浪速の味 江戸の味 一月 【七草粥(江戸)】
一月七日は五節句のひとつ「七種(ななくさ)」です。この日の朝、〈芹、薺、御形、繫縷(はこべら)、仏の座、鈴菜、清白(すずしろ)〉を入れた七草粥(七種粥・七日粥)をいただき、無病息災を祈ります。
六日の夜「七草なずな唐土の鳥が日本の土地に渡らぬ先に」と唄いながら七草を俎の上で叩き刻む七草粥の風習は全国にありますが、囃し詞や粥の中身は様々です。私が育った葛飾区では、かつては名産の小松菜を入れていたそうです。
旧暦の「七種」は、新暦よりひと月ほど後、ちょうど立春のころで、野山に若菜が萌える時分でした。新暦では寒中ですから栽培した七草を使うことになります。
東京都の東端、千葉県に接する江戸川区は、江戸時代には市中への野菜供給地でした。小松菜発祥の地として知られ、現在でも都心に近い野菜の生産地です。その一角、花卉栽培が盛んな「鹿骨(ししぼね)」地域では毎年十二月になると「七草籠」の生産に追われます。

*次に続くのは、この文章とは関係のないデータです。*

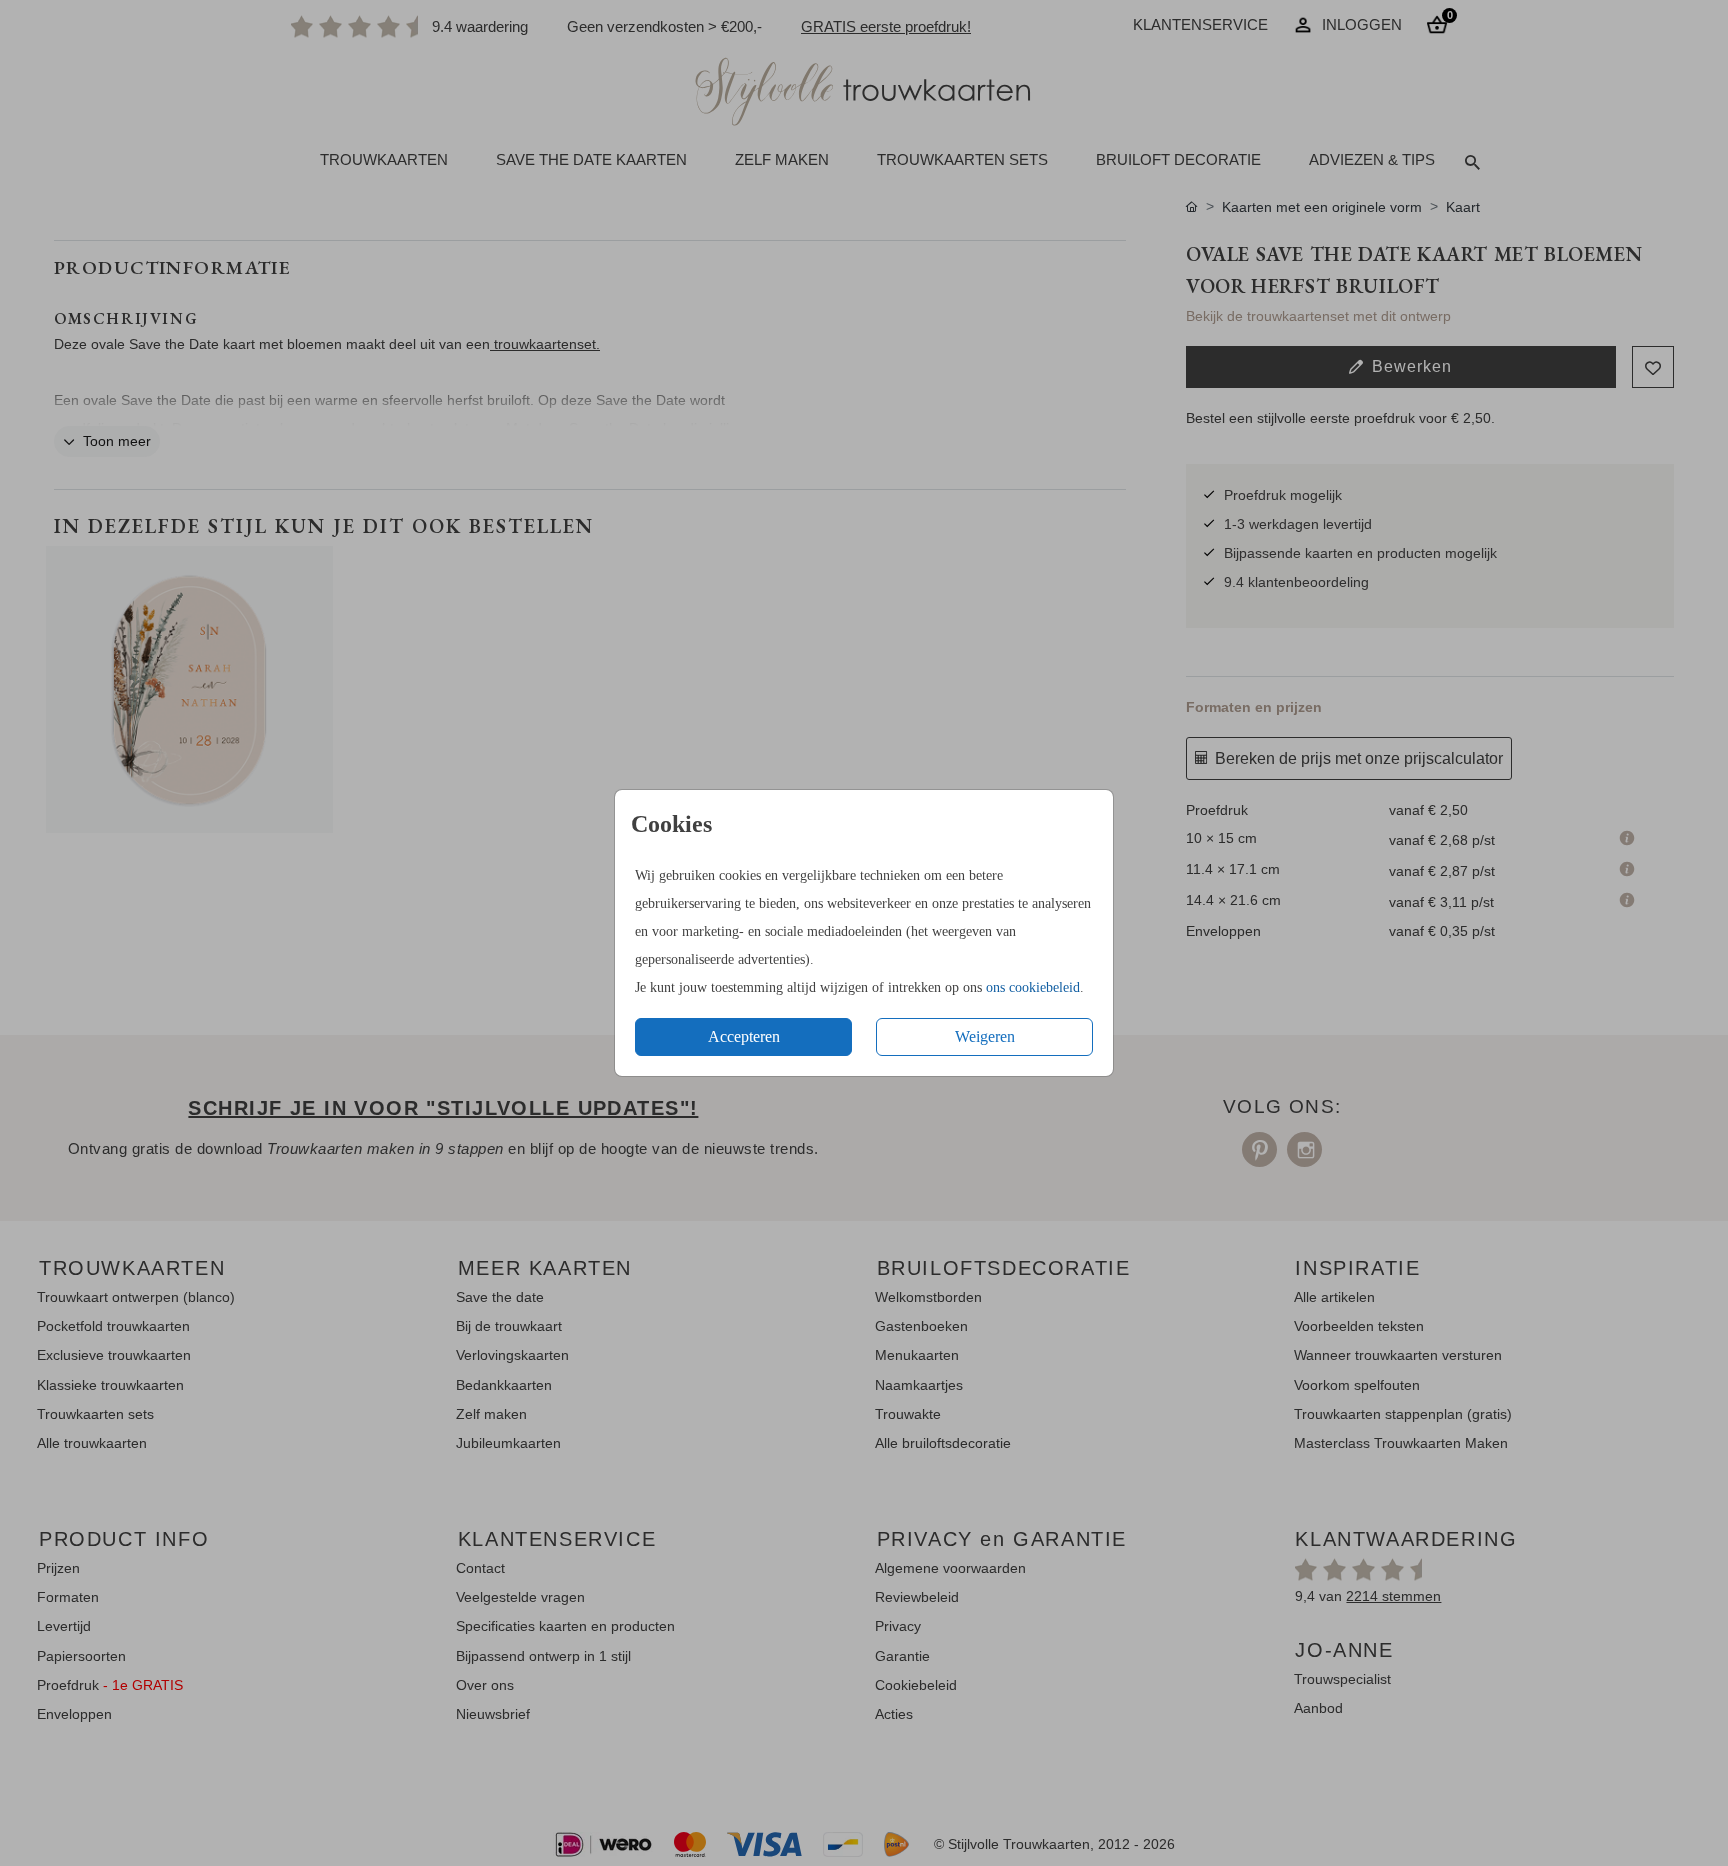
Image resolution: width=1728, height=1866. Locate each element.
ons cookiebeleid (1033, 987)
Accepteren (744, 1036)
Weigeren (985, 1036)
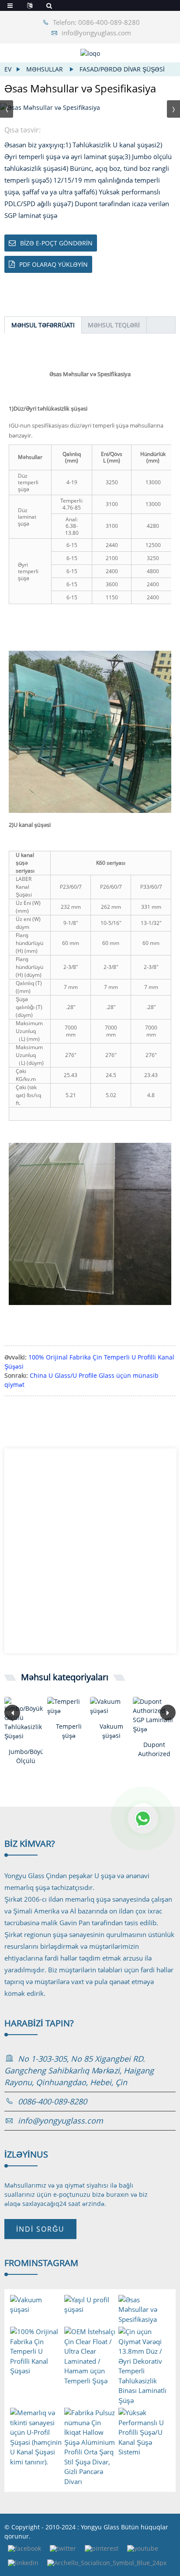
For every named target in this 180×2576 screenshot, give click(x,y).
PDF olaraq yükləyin (53, 264)
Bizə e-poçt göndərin (56, 243)
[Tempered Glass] (68, 1706)
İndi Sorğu (40, 2229)
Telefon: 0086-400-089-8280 (96, 22)
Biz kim (29, 1843)
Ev (7, 69)
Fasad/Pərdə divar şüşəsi (122, 69)
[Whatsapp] (143, 1818)
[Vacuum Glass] (111, 1706)
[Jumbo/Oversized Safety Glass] (25, 1718)
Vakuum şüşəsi (111, 1731)
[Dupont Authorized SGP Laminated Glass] (154, 1715)
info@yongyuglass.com (96, 32)
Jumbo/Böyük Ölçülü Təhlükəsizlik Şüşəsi (26, 1756)
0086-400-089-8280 (52, 2101)
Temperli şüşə (69, 1731)
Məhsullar (44, 69)
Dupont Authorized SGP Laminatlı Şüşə (154, 1749)
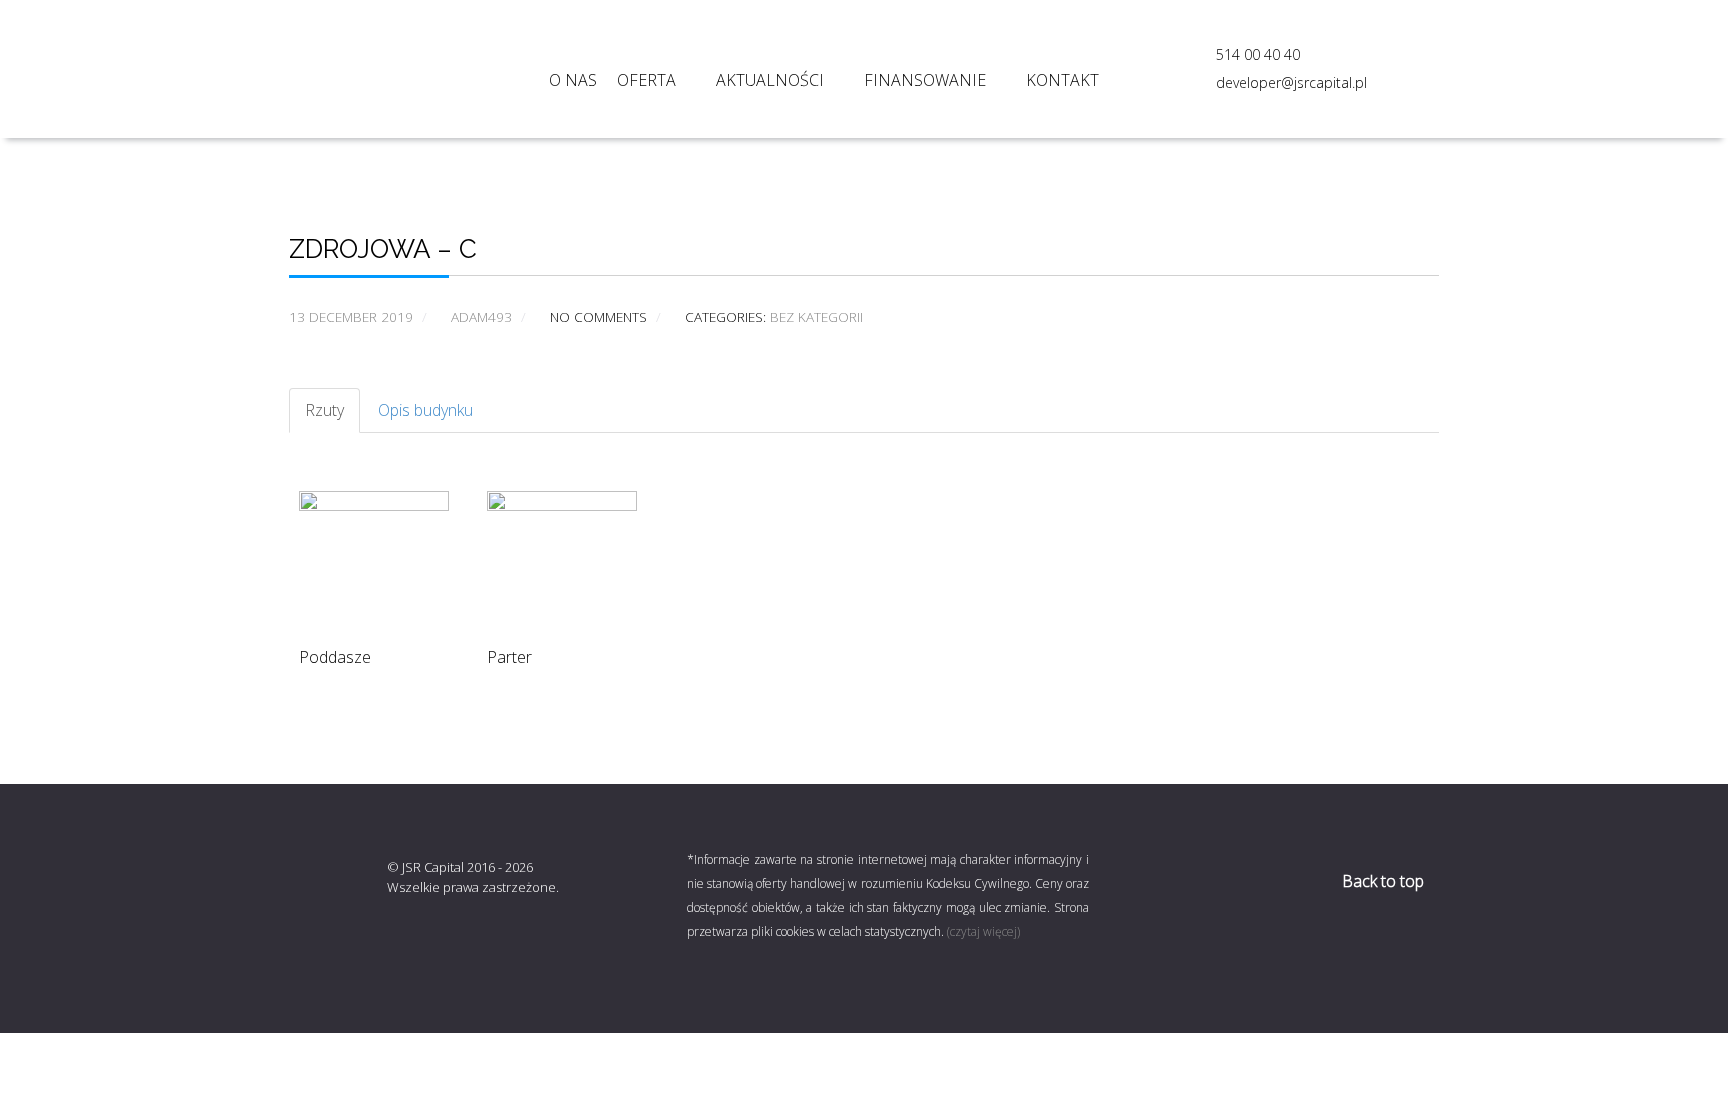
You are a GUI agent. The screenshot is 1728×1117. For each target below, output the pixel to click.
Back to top (1385, 881)
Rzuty (324, 410)
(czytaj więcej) (983, 931)
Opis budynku (425, 410)
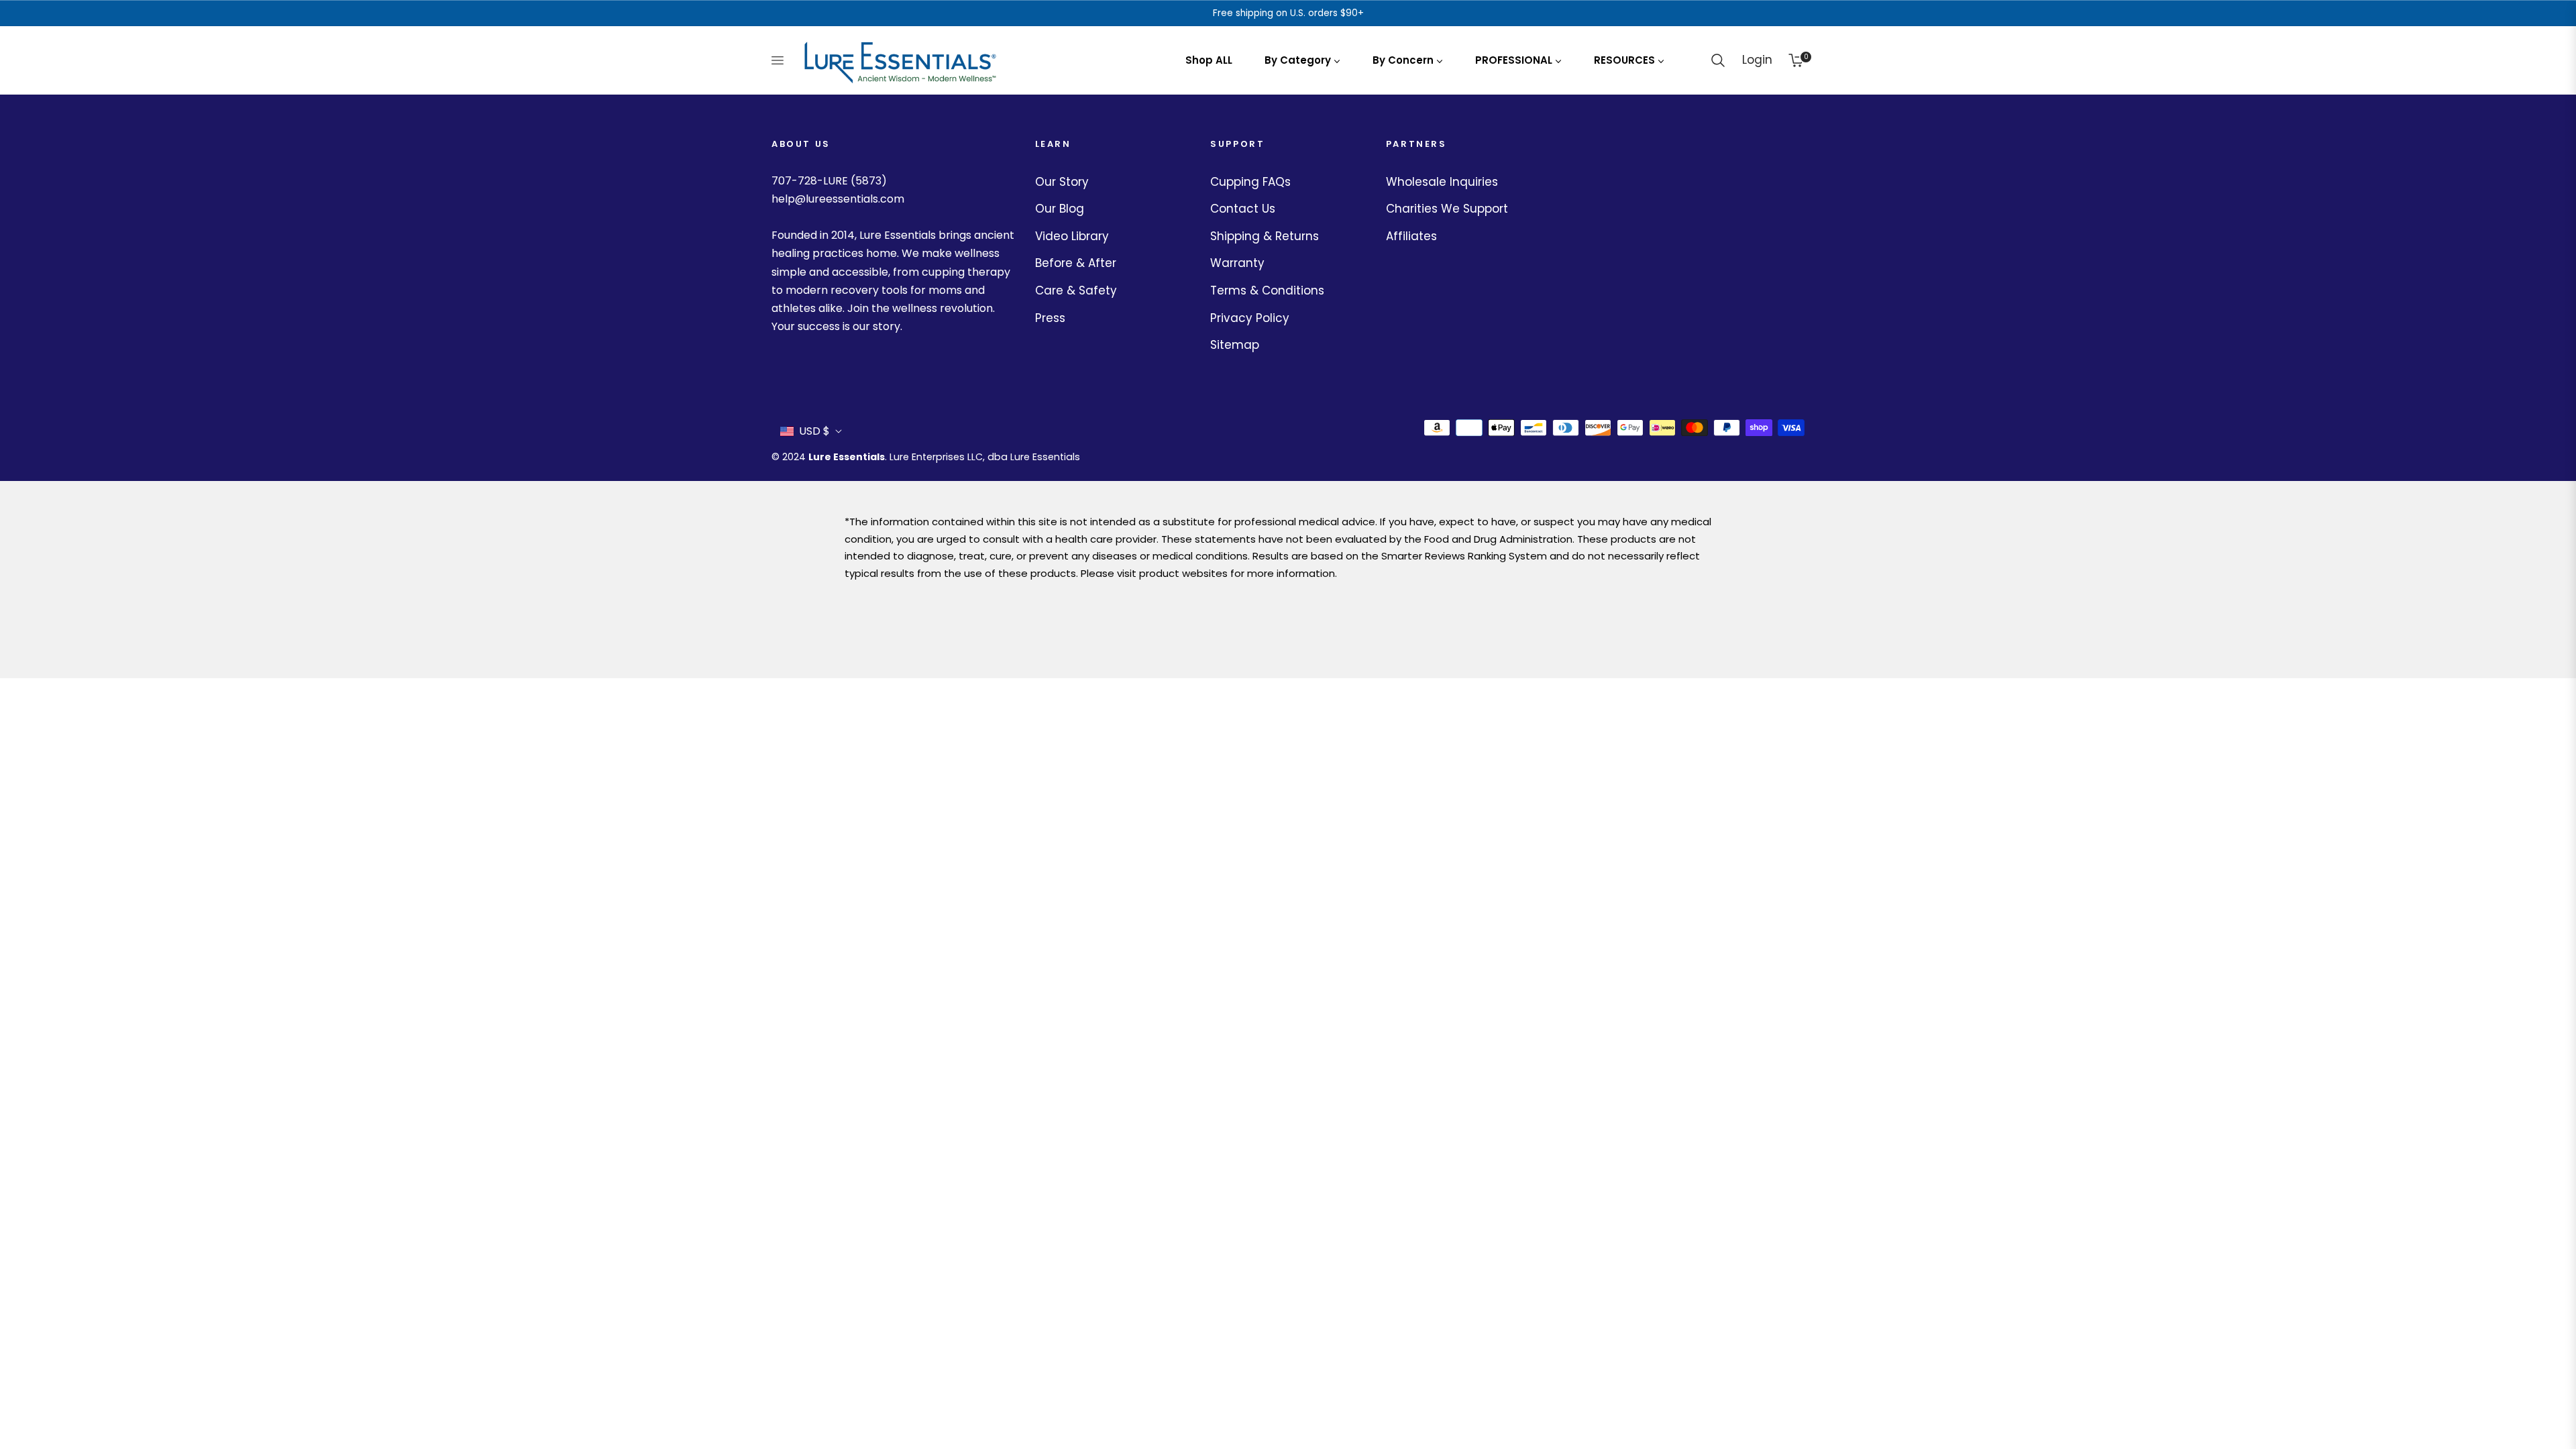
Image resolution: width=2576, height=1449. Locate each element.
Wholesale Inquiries (1442, 182)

ちなみに「鹿骨」の地名の由来は、奈良時代、春日大社の創建に際し常陸の鹿島神宮から多くの神鹿を春日大社へ引き連れて行く際、道半ばで死んだ鹿をこの地に葬ったことからとされています。
ビニールハウスで育てた七草を鉢に並べ籠に収めた七草籠は、正月の飾りとして全国に出荷されます。青々とした七草が初々しい籠は、初春を寿ぐ空気が自ずと生まれるようです。
いつの時代も人々は、疫病退散の願いを込めて七草を叩き、一椀の粥に新しき年の幸いを願ったのでしょう。